"Kamu yakin menerimaku apa adanya?" tanya Delina dengan lembut.
Seolah pertanyaan itu sudah lama tersimpan, baru menanyakannya. Ia mengehembuskan nafas lega.
"Apa aku terlihat main gila selama ini, De?" Raymond mendekatinya. Mengusap lembut pipinya,"Apakah kamu ragu, De?"
Delina hanya tersenyum. Raymond, pria gagah nan lembut itu sukses merengkuh dingin hatinya. Tak disangka, Ray, menerima kekurangannya.
"Aku percaya kamu, Ray," bisiknya.
Senja kini berlalu, tidak dengan kemesraan yang terajut. Raymond tak melepas pandangan. Ingin sekali ia mengecup bibir merekah itu.
"Belum saatnya, Ray," ucap Delina seolah memahami ekspresinya.
"Tak sabar, De," katanya.
Ray hanya tersenyum. Dengan terpaksa ia menenggelamkan libidonya.
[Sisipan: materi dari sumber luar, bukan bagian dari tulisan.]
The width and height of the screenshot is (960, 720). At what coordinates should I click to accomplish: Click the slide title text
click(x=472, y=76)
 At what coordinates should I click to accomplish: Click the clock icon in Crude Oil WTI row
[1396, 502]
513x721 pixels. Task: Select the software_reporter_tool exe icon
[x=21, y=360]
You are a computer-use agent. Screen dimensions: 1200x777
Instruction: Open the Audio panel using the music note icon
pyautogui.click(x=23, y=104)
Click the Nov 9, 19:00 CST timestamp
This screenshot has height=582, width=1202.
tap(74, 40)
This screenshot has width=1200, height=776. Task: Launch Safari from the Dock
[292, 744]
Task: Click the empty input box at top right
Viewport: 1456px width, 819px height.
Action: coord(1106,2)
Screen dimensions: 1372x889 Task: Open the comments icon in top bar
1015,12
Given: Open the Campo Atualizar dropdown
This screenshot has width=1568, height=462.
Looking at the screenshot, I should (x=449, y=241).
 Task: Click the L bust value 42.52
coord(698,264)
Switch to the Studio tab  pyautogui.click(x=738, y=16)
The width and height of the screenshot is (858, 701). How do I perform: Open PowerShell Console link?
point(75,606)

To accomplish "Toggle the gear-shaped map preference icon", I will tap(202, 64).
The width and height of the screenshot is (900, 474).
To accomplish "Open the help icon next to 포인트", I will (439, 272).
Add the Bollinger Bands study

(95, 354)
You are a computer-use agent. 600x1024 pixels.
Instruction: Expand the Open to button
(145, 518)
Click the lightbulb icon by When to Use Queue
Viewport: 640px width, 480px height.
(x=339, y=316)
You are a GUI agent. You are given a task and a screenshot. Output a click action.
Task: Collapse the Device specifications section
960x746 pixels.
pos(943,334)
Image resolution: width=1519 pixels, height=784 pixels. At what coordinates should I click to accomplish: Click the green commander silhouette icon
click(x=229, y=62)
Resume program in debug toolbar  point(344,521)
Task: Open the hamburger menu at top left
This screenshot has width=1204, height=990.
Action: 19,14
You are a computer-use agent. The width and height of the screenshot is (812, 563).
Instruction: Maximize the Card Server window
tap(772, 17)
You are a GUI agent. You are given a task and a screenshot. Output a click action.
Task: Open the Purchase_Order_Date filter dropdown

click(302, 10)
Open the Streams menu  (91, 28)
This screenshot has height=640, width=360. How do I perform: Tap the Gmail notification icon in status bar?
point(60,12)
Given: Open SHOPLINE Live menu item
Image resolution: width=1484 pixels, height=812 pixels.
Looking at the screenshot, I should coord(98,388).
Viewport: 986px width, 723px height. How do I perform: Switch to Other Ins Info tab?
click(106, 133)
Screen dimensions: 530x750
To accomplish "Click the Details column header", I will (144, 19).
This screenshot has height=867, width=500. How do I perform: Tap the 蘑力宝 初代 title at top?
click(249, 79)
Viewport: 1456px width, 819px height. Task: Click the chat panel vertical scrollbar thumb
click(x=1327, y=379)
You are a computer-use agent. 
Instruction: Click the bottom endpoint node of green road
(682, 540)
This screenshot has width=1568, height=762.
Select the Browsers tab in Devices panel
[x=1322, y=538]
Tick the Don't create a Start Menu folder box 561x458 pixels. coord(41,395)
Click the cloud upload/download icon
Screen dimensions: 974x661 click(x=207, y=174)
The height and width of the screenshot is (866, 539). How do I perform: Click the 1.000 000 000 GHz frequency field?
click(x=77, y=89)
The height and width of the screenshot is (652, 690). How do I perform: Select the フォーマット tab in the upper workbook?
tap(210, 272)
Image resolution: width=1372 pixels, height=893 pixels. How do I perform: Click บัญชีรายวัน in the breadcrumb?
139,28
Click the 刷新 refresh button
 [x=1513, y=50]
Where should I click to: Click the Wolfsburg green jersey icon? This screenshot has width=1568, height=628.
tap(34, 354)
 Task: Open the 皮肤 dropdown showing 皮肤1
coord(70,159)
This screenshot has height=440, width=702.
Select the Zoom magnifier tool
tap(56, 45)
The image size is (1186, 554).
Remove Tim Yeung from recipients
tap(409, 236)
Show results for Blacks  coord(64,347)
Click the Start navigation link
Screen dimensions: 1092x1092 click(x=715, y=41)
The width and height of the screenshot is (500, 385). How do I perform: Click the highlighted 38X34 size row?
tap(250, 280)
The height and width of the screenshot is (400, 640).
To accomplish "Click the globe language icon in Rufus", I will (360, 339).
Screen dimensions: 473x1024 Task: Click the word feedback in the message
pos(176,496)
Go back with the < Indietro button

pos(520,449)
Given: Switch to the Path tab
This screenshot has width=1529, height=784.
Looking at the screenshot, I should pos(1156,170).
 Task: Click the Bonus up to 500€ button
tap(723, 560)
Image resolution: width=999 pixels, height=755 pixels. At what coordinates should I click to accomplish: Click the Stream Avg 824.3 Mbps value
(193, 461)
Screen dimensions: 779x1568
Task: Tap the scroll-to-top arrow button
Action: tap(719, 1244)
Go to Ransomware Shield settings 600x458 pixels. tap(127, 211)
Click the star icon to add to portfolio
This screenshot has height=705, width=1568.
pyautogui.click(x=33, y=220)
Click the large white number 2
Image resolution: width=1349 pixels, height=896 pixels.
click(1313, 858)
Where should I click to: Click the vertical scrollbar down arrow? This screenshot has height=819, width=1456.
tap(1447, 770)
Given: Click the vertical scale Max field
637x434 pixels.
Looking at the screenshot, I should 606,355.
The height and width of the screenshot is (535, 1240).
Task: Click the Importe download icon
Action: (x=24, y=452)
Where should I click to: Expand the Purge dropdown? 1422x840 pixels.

"Delina kan?" tiba-tiba seorang perempuan muda datang.
"Ya...," Delina gelagapan.
Ia mulai tak nyaman saat perempuan itu duduk di sampingnya.
"Ingat nggak foto ini sebelum kamu oplas beberapa tahun lalu," katanya sambil menunjukkan foto di ponselnya.
"Lihat, Mas, beda kan? Sekarang cantiknya minta ampun," lanjut perempuan itu.
Ray terkesima. Wajah itu, sangat ia kenal. Juleha, anak Bu Sri, pemilik warung langganannya.
"Ray, aku bisa jelaskan," kata Delina.
Ray hanya terdiam. Ingatannya kembali ke masa lalu, saat Juleha menghodanya.